Compare o nível intelectual e moral dos políticos brasileiros da época atual com aqueles de 50 ou 100 anos atrás! Isso é uma piada, não há comparação. Paradoxalmente, isso tudo é conseqüência do sufrágio universal, que fez a classe política, paulatinamente, adquirir características idênticas às do povão. O primeiro efeito do fim voto censitário após a proclamação da república foi colocar no cenário político um novo ator: o coronel do sertão, aquele fazendeiro nem tão rico assim, mas que tendo o recurso de transformar os colonos de sua fazenda em eleitores, passou a ditar a composição das câmaras e escolher os prefeitos.

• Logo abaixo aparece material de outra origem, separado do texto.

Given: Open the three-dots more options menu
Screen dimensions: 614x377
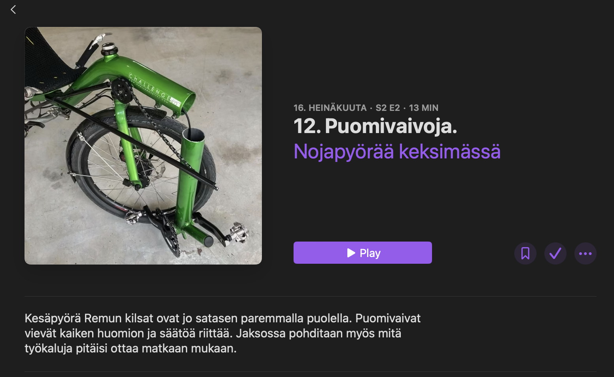Looking at the screenshot, I should tap(586, 253).
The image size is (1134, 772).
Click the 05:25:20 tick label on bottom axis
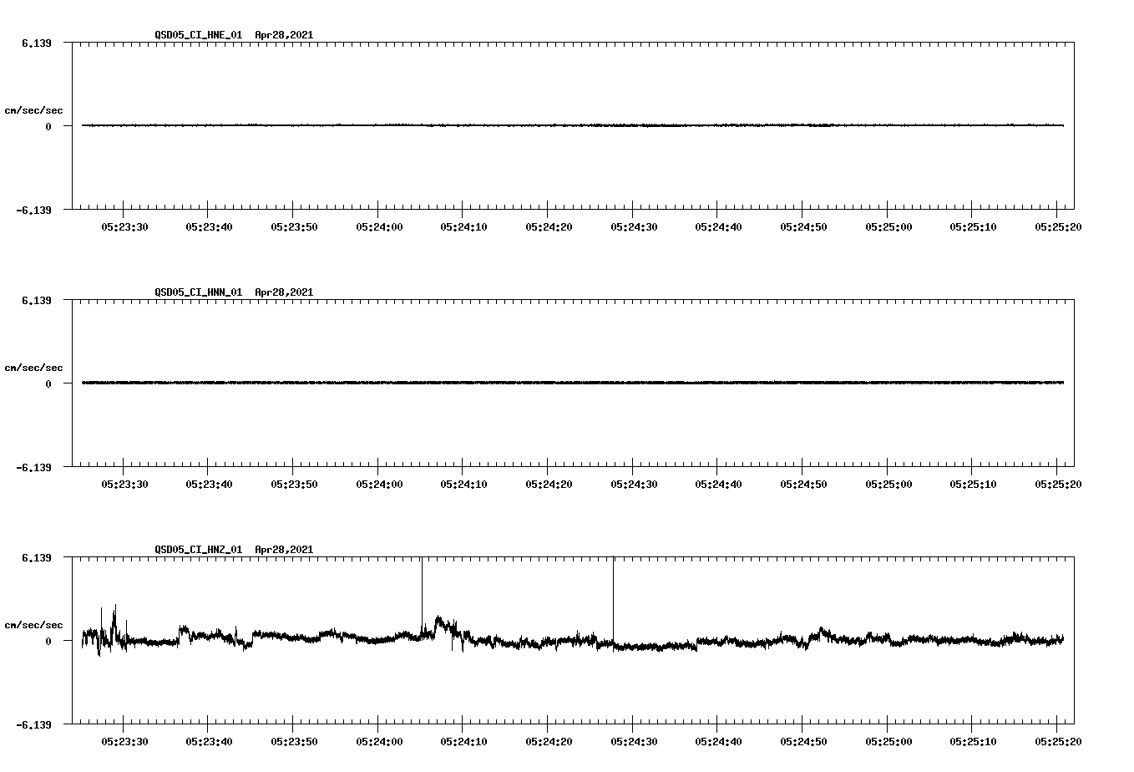[1056, 739]
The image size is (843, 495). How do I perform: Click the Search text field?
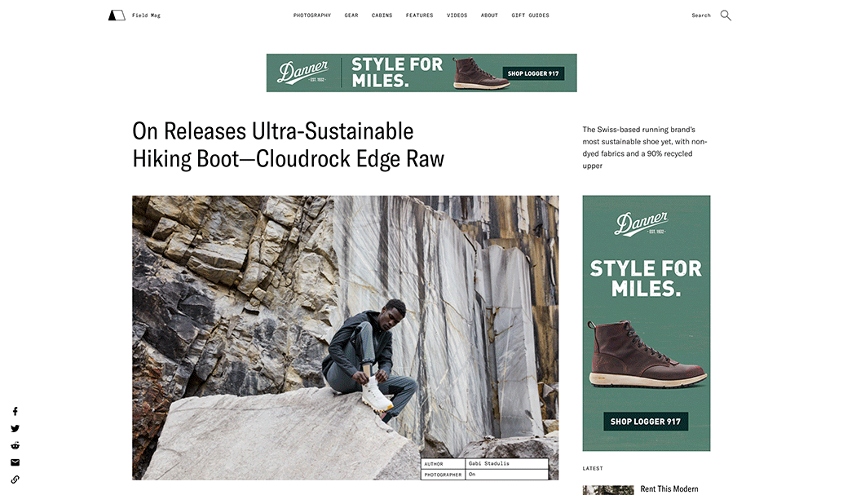(701, 15)
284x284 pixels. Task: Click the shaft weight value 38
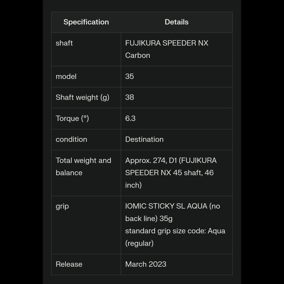pyautogui.click(x=130, y=97)
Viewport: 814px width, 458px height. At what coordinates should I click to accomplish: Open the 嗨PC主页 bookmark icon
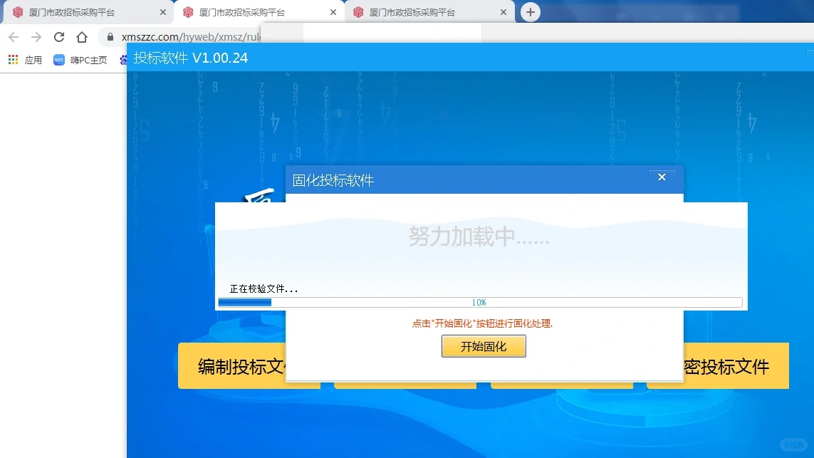[x=59, y=60]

Mas antes que você me acuse de desejar a volta do voto censitário, eu respondo que não. Embora tenha certeza de que a competência e a honestidade de nossos políticos melhoraria mil por cento se apenas a classe média votasse, essa providência teria como conseqüência criar uma massa de não-cidadãos, privados do aprendizado político. Prefiro as coisas do jeito que estão, e o negócio é o povo levar mesmo na cabeça até aprender a votar.
Mundim, tentarei responder com a maior brevidade possível:
ResponderExcluir1)A ojeriza dos antigos liberais à ampliação do direito de voto foi, basicamente, uma questão de classe, na medida em que, pelo menos desde o início do período republicano da Revolução Francesa, era perfeitamente possível conceber um sistema de sufrágio universal. Como representantes da burguesia (principalmente) ou da aristocracia, obviamente não desejavam ceder nenhum poder decisório aos não-proprietários. O engraçado na questão, é que, pelo tom do comentário, você parece sugerir que eles tinham razão! Para, digamos, um senador Demóstenes, seria igualmente "lógico" que todas as questões de Estado fossem resolvidas a portas fechadas por um punhado de banqueiros, industriais e magnatas do agronegócio.
2)Note, pelas informações do texto, que não falamos apenas do século XIX. Por volta da metade do século XX, muitos países capitalistas ainda limitavam o direito de voto, com mecanismos diversos.Atualmente, a estratégia liberal é outra: esvaziar a capacidade de interferência do Estado na economia e nas disputas de classe, a não ser, obviamente, para defender os proprietários dos meios de produção.
3)Como bom conservador, você idealiza um tempo que nunca existiu, cheio de senhores de casaca incapazes de pegar um alfinete alheio. Já que mora no Rio, dou-lhe uma sugestão: vá ao prédio da Associação Comercial e peça para ler algumas encadernações do Jornal do Commercio. Verifique a página 2 de cada edição e verá diariamente todo tipo de trambique, dos mais fuleiros aos mais sofisticados. Verá também políticos e seus paus mandados, usando pseudônimos bizarros, se acusando reciprocamente de todos os crimes possíveis.
4) O "pobre do sertão" sempre votou, de acordo com a conveniência de quem estava no poder. O nível do censo no Brasil era baixo e a fiscalização efetiva, praticamente nenhuma. Pesquise o que era um "fósforo" e terá uma boa medida da honestidade do sistema eleitoral do Império.
5)Julgo a sua idolatria pela classe média bastante ingênua. Boa parte dela gostaria de ter o PSDB de volta ao Planalto, mesmo sabendo que isto resultaria em compressão da massa salarial.